M

Generative engine optimization: how to get your products into AI answers

 read
Loyalty landscape report

Product discovery is shifting again. Not in the incremental way we’ve seen with algorithm updates, but more fundamentally, in how decisions actually get made.

Customers are not only searching; they’re asking.

They’re asking AI assistants what to buy, what’s best, and what’s worth their money.

And as well as returning a list of product links, these systems are also responding with a single, calculated answer.

That shift changes the rules… because there’s no page two, no long tail keywords to capture. Your product either shows up in the answer or it doesn’t even exist.

This is where generative engine optimization (GEO) comes in, and you’re probably already trying to figure it out – or at least you should be.

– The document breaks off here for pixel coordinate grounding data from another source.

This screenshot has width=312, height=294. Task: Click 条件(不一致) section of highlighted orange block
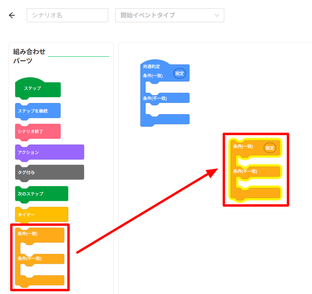tap(245, 171)
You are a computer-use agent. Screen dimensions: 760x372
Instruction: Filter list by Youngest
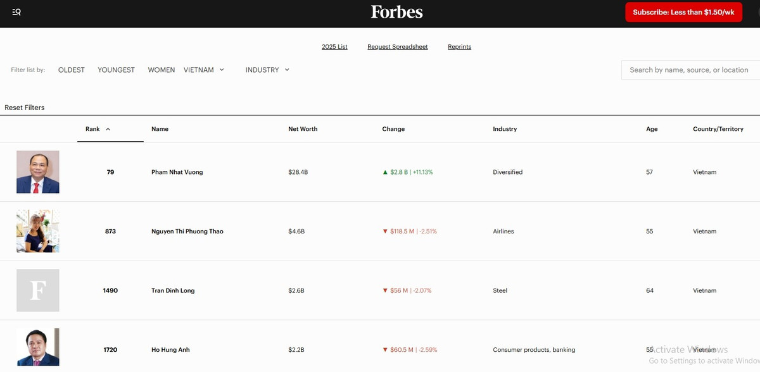pos(116,70)
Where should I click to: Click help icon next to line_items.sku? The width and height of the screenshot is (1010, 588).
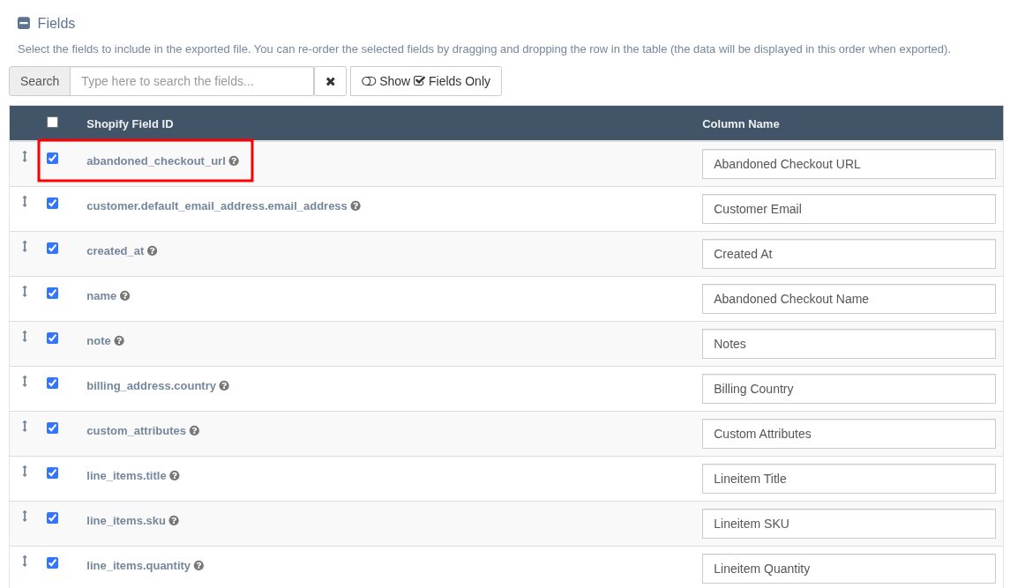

From ranking pages to inclusion

Traditionally, SEO has trained businesses to think in rankings: how to get pages ranked first on search engines for specific keywords, while focusing on click-through rates.

GEO asks a different question: does the model trust your product data enough to include it in the answer?

Search engines like Google have long acted as gatekeepers in SEO, crawling and indexing the web to rank pages based on relevance and authority.

AI systems take that a step further.

They don’t just point users somewhere but decide what matters and present it.

Why most product data isn’t optimized for AI systems

One key friction point for retailers is that most digital commerce catalogs weren’t built for machines. They were built for merchandising teams and human browsing behavior. 

Over time, inconsistencies build up: duplicate SKUs, vague product titles, outdated availability, broken links, conflicting descriptions across channels. 

For SEO that creates inefficiency but for GEO, it means exclusion. 

That’s because large language models don’t “browse” your site. They extract signals. If those signals are inconsistent or incomplete, the system just moves on. 

So the data needs fixing first.

Start with the foundations: make your data usable

Before anything else, brands need to treat their product catalog as structured data, not just content.

That means standardizing how products are named and described. It means removing duplication, maintaining accurate stock numbers, and ensuring every product has a single, canonical URL.

More importantly, it means implementing structured data properly.

Schema.org markup, specifically Product JSON-LD, gives machines a consistent way to interpret your catalog. Product name, brand, SKU, price, availability. These represent the baseline for inclusion. 

Technical hygiene matters just as much. Clean sitemaps. No broken internal links. No accidental noindex tags. These are the signals that tell both search engines and AI systems that your data can be trusted. 

Then comes two pipelines:

Pipeline one: make your data accessible to AI systems 

Some AI models learn by crawling the web and ingesting information into their knowledge base. 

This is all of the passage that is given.